Melodie Beattie has a great meditation in her book “The Language of Letting Go” that encourages people to let go of the martyr archetype. Listen to what she has to say:

No one likes a martyr.

How do we feel around martyrs? Guilty, angry, trapped, negative, and anxious to get away.

Somehow, many of us have developed the belief that depriving ourselves, not taking care of ourselves, being a victim, and suffering needlessly will get us what we want.

It is our job to notice our abilities, our strengths, and take care of ourselves by developing and acting on them.

It is our job to notice our pain and weariness and appropriately take care of ourselves.

It is our job to notice our deprivation, too, and begin to take steps to give ourselves abundance. It begins inside of us, by changing what we believe we deserve, by giving up our deprivation and treating ourselves the way we deserve to be treated.

Life is hard, but we don’t have to make it more difficult by neglecting ourselves. There is no glory in suffering, only suffering. Our pain will not stop when a rescuer comes, but when we take responsibility for ourselves and stop our own pain.

Today, I will be my own rescuer. I will stop waiting for someone else to work through my issues and solve my problems for me.

Some of that might ring true for you, some might not. That’s okay. Look to God for help in dealing with your challenges, but remember that God won’t magically rescue us from ourselves. We’ll get into trouble if we don’t put ourselves in places where we can receive strength and grace (ie. if we don’t take time to spend in silence, in retreat, and in supportive community.)

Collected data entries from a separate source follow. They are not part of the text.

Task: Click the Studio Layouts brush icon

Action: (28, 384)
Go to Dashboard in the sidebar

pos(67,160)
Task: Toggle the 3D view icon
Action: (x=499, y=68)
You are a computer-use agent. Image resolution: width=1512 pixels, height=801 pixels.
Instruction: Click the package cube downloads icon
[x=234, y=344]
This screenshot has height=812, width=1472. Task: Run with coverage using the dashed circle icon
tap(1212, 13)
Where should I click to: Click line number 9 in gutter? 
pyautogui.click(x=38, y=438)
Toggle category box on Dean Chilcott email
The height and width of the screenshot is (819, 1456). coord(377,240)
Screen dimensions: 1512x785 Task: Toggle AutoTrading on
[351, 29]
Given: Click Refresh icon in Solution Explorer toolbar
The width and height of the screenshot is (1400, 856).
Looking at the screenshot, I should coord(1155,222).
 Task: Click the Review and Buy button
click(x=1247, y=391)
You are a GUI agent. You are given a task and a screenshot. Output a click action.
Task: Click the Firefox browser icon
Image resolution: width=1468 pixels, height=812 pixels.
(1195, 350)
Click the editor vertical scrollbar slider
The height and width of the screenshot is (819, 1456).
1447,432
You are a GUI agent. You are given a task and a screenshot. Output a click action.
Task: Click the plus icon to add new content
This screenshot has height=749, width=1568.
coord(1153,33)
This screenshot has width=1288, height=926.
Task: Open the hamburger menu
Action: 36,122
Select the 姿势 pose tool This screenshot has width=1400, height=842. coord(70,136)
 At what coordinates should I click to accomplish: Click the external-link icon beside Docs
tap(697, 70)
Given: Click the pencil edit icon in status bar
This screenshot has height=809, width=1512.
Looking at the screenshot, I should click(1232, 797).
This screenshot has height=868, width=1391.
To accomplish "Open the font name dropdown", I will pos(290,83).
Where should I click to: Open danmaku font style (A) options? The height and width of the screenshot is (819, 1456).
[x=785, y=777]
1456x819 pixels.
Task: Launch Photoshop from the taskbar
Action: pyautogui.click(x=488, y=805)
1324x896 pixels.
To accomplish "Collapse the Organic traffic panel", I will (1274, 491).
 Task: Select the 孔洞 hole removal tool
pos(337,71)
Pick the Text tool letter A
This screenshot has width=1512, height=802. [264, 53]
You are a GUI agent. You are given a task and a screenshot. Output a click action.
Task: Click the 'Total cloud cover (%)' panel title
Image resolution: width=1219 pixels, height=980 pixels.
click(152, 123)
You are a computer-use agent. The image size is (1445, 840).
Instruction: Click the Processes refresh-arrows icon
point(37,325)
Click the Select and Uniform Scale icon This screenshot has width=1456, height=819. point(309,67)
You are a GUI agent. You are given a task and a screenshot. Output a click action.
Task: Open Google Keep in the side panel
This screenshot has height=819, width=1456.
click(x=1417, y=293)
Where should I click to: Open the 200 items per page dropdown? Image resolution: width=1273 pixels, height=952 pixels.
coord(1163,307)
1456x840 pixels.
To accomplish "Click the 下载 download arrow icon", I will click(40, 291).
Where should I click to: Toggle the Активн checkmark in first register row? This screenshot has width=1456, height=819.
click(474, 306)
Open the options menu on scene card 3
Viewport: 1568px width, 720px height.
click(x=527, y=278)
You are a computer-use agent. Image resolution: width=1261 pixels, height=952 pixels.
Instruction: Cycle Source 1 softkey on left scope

Nobody will put the brakes on for you. Only you can decide to slow down and cut back on your commitments. Nobody will step up to the plate for your self-care if you are not willing to make it a priority for yourself.

Of course this is not to suggest that we become lazy and self-absorbed. We will still have to work hard. We will get tired. We will face challenges. But leadership is more like an long race than a crucifixion. Except for extreme situations, it will tire you out, but not kill you.

Come down off that cross. Chances are, God isn’t calling you to be up there anyway.